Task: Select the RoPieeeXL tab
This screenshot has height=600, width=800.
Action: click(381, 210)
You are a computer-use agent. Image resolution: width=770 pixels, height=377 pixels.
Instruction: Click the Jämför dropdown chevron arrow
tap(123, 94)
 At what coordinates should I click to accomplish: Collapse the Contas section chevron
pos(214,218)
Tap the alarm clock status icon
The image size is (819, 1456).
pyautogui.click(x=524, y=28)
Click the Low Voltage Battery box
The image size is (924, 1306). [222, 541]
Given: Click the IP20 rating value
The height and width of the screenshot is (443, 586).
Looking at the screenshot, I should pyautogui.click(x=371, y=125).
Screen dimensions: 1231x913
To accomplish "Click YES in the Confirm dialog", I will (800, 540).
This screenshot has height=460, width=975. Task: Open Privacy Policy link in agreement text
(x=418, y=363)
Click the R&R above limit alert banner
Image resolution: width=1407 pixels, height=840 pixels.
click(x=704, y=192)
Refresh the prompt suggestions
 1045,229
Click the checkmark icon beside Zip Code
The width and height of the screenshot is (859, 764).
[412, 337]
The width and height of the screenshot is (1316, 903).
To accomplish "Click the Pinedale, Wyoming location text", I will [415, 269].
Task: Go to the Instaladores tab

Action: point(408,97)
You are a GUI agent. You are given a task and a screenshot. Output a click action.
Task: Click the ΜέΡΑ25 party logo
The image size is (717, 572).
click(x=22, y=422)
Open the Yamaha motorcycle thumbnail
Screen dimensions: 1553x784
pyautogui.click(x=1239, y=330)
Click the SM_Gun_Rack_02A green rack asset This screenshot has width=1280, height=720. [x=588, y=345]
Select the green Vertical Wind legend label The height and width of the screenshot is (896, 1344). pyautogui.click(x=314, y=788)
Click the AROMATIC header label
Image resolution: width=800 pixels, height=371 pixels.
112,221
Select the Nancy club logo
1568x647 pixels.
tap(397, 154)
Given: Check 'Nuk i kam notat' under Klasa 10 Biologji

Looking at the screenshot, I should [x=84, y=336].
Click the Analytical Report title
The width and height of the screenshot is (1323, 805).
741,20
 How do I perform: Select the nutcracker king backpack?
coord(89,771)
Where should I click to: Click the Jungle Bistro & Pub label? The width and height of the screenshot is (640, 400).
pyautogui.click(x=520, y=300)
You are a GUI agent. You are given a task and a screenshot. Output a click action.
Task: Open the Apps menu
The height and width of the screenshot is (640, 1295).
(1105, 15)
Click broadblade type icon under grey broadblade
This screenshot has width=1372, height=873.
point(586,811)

— TASK DIRECTIONS —
Transcribe the data above in full, exactly as it appears.

— ANSWER SECTION —
Task: Select the RoPieeeXL tab
This screenshot has height=600, width=800.
Action: click(381, 210)
You are a computer-use agent. Image resolution: width=770 pixels, height=377 pixels.
Instruction: Click the Jämför dropdown chevron arrow
tap(123, 94)
 At what coordinates should I click to accomplish: Collapse the Contas section chevron
pos(214,218)
Tap the alarm clock status icon
The image size is (819, 1456).
pyautogui.click(x=524, y=28)
Click the Low Voltage Battery box
The image size is (924, 1306). [222, 541]
Given: Click the IP20 rating value
The height and width of the screenshot is (443, 586).
Looking at the screenshot, I should pyautogui.click(x=371, y=125).
Screen dimensions: 1231x913
To accomplish "Click YES in the Confirm dialog", I will (800, 540).
This screenshot has height=460, width=975. Task: Open Privacy Policy link in agreement text
(x=418, y=363)
Click the R&R above limit alert banner
Image resolution: width=1407 pixels, height=840 pixels.
click(x=704, y=192)
Refresh the prompt suggestions
 1045,229
Click the checkmark icon beside Zip Code
The width and height of the screenshot is (859, 764).
[412, 337]
The width and height of the screenshot is (1316, 903).
To accomplish "Click the Pinedale, Wyoming location text", I will [415, 269].
Task: Go to the Instaladores tab

Action: point(408,97)
You are a GUI agent. You are given a task and a screenshot. Output a click action.
Task: Click the ΜέΡΑ25 party logo
The image size is (717, 572).
click(x=22, y=422)
Open the Yamaha motorcycle thumbnail
Screen dimensions: 1553x784
pyautogui.click(x=1239, y=330)
Click the SM_Gun_Rack_02A green rack asset This screenshot has width=1280, height=720. [x=588, y=345]
Select the green Vertical Wind legend label The height and width of the screenshot is (896, 1344). pyautogui.click(x=314, y=788)
Click the AROMATIC header label
Image resolution: width=800 pixels, height=371 pixels.
112,221
Select the Nancy club logo
1568x647 pixels.
tap(397, 154)
Given: Check 'Nuk i kam notat' under Klasa 10 Biologji

Looking at the screenshot, I should [x=84, y=336].
Click the Analytical Report title
The width and height of the screenshot is (1323, 805).
741,20
 How do I perform: Select the nutcracker king backpack?
coord(89,771)
Where should I click to: Click the Jungle Bistro & Pub label? The width and height of the screenshot is (640, 400).
pyautogui.click(x=520, y=300)
You are a GUI agent. You are given a task and a screenshot. Output a click action.
Task: Open the Apps menu
The height and width of the screenshot is (640, 1295).
(1105, 15)
Click broadblade type icon under grey broadblade
This screenshot has width=1372, height=873.
point(586,811)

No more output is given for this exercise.